No arco do centrismo vemos duas organizações que apesar de levantarem políticas opostas nos últimos tempos, se tocam ao final, fruto de sua natureza política. O PSTU, partido que jogou um papel social-chauvinista em todo o processo do impeachment, fazendo frente com a direita, acredita que a política de Eleições Gerais frente a decomposição deste estado burguês, pode ser uma saída a “esquerda”. Porém o que vemos é que a um processo desse, uma política de eleições gerais (burguesa) só poderá nutrir mais ilusões nesta carcomida democracia.
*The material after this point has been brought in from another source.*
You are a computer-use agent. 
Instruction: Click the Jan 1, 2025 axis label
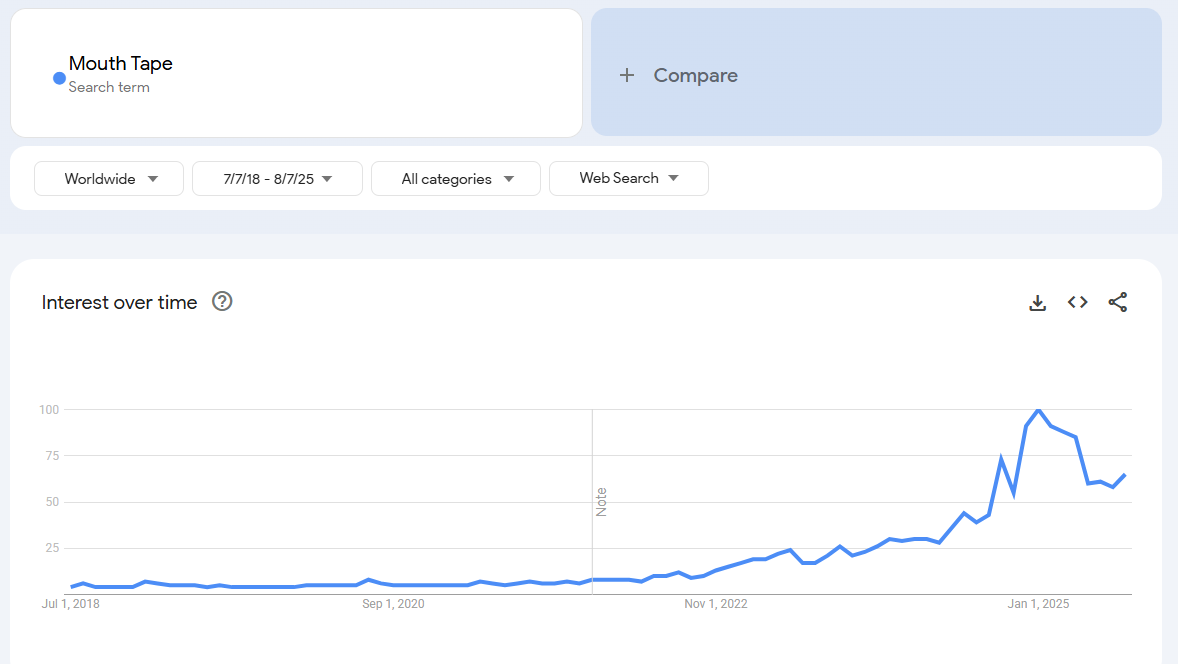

No outro lado do centrismo à esquerda, mas vacilante também, o que em última instância desarma a classe frente a uma situação como a vivemos, está o MRT. A organização levanta uma política de Assembleia Constituinte (como PSD, Rede e PCO), o que só levaria a dar um respiro as instituições burguesas. Lembremos que esta consigna fora usada pelos bolcheviques na Rússia, frente a monarquia czarista, onde não existia uma instituição democrática burguesa, e que está, só foi utilizada para reorganizar a classe em face das demandas democráticas, mas sabendo que estas demandas só poderiam ser levadas a fundo com uma ditadura do proletariado (como foi), devido a debilidade da burguesia russa. O que de fato aconteceu, é que essa assembleia nunca aconteceu. No caso de hoje, onde o estado burguês fora fruto da assembleia constituinte (88), essa bandeira não tem validade alguma, sua validade serve apenas para dar folego a decadente democracia burguesa
Acreditamos que os revolucionários devem agitar um programa de frente-única operária contra os ataques diretos do governo capitalista, frente ao desemprego: cobrar a abertura dos livros de contabilidade das empresas que demitem em resposta a crise (fruto do sistema exploratório), a defesa de pleno emprego, com o programa de Escala móvel das horas de trabalho e de salários, controle dos preços pelos órgãos de democracia operária. Frente aos ataques feito aos já precários serviços públicos com a PEC 55, defenderíamos a Estatização sobre controle operário de todas máfias da educação, máfias da saúde, dos transportes. Um bem público não pode ser alvo da parasitária iniciativa privada, que lucra em detrimento da maioria trabalhadora.
Frente a corrupta justiça que julga alguns parcos casos de corrupção, pois atua como árbitro das classes dominantes, defenderíamos juris populares, com delegados (revogáveis) retirados pelos locais de atuação da classe trabalhadora, fábricas, escolas, bairros. Como punição, a expulsão dos corruptos do país e a expropriação de todas as suas propriedades, revertidas como bens sociais. Estas bandeiras devem ser levantadas através de lutas, greves, piquetes, paralisações da classe trabalhadora e setores oprimidos.
Entendemos que este programa de lutas ajudaria na reorganização da classe frente aos brutais ataques, inclinando a classe a resolvê-los com suas próprias mãos.